Lo sport dilettantistico in Sardegna

Lo sport dilettantistico in Sardegna

Mercato dilettanti senza confini: calciatori e allenatori che “girano” come pacchi postali

Ci scrivono sempre più indignati tanti sportivi che seguono con attenzione i campionati regionali di calcio dilettanti per denunciare il grave fenomeno che si sta registrando nel movimento calcistico isolano e che non passa certo inosservato. I calciatori cambiano squadra con una frequenza impressionante, talvolta due o tre volte nella stessa stagione. Un flusso continuo che rende difficile persino ai cronisti più attenti seguire i movimenti di mercato, con organici che si rafforzano o si impoveriscono a seconda delle disponibilità economiche o delle ambizioni, spesso mutevoli, delle società.

Si potrebbero fare tanti esempi ma uno su tutti è sembrato emblematico e non certo solo per colpa dell’interessato L’attaccante nuorese Giuseppe Meloni, uno dei bomber più prestigiosi del calcio isolano, ha cambiato tre società in quattro mesi. Inizia la stagione ad Ovodda in Promozione girone A, per poi passare nelle vesti di allenatore- giocatore all’ Atletico Bono nel campionato di Promozione girone B, per poi esordire domenica scorsa nella Bittese in Prima categoria girone C.
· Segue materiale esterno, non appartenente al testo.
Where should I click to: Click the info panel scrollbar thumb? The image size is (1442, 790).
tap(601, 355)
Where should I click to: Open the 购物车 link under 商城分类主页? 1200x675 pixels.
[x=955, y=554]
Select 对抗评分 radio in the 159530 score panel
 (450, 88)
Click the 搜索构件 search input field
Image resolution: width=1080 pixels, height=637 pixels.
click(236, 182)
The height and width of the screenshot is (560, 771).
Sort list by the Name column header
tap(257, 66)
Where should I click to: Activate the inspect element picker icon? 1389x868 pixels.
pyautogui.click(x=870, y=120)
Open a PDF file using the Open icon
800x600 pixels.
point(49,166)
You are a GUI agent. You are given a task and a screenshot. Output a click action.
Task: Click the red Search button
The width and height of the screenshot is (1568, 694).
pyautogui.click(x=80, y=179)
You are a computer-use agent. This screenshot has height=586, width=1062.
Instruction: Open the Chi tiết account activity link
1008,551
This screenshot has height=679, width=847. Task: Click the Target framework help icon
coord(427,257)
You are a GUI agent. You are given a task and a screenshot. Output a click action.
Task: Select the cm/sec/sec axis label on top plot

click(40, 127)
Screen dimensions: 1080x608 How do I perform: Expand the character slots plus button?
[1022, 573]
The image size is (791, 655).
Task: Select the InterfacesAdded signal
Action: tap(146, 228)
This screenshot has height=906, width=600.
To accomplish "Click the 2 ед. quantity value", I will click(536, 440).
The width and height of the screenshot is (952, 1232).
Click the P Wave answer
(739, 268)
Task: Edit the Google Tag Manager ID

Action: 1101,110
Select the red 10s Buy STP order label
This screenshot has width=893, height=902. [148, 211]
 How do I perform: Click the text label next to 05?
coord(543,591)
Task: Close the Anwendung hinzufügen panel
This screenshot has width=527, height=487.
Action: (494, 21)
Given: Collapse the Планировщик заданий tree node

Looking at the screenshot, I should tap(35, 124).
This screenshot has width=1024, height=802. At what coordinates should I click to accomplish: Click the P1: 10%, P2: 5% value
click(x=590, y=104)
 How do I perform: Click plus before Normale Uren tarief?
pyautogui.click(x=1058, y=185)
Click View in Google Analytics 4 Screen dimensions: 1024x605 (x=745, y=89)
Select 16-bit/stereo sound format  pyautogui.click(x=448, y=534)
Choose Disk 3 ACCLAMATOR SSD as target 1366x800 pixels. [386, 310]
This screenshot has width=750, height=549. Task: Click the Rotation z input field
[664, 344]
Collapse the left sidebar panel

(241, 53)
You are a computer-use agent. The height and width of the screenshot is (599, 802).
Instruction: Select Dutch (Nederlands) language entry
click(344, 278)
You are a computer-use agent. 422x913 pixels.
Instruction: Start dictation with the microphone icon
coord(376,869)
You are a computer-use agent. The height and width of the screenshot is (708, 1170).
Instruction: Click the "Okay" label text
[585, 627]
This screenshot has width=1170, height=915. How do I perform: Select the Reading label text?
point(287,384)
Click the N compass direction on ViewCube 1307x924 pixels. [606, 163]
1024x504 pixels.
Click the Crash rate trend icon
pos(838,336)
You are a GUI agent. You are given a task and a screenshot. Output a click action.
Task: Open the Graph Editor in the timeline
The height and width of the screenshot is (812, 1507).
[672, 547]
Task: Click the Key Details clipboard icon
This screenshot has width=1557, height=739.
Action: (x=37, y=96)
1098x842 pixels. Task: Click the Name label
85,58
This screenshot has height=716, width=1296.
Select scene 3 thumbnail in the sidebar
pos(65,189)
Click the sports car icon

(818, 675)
Non si tratta però solo di giocatori. Anche gli allenatori, una volta esonerati o interrotti i rapporti di collaborazione, possono immediatamente sedersi su un’altra panchina, alimentando un turnover che non ha precedenti. È un mondo che cambia, e se questo sia un bene o un male lo lasciamo decidere agli addetti ai lavori e ai tifosi.

Il dato certo è che il calcio dilettantistico vive una fase di trasformazione senza limiti, dove la stabilità sembra un concetto superato. A complicare il quadro, l’arrivo massiccio di calciatori stranieri, spesso inseriti in contesti che faticano a garantire continuità e progettualità. Un fenomeno che, secondo molti osservatori, sta contribuendo a far disinnamorare una parte del pubblico, disorientato da un pallone che appare sempre più distante dalle radici e dalle passioni locali.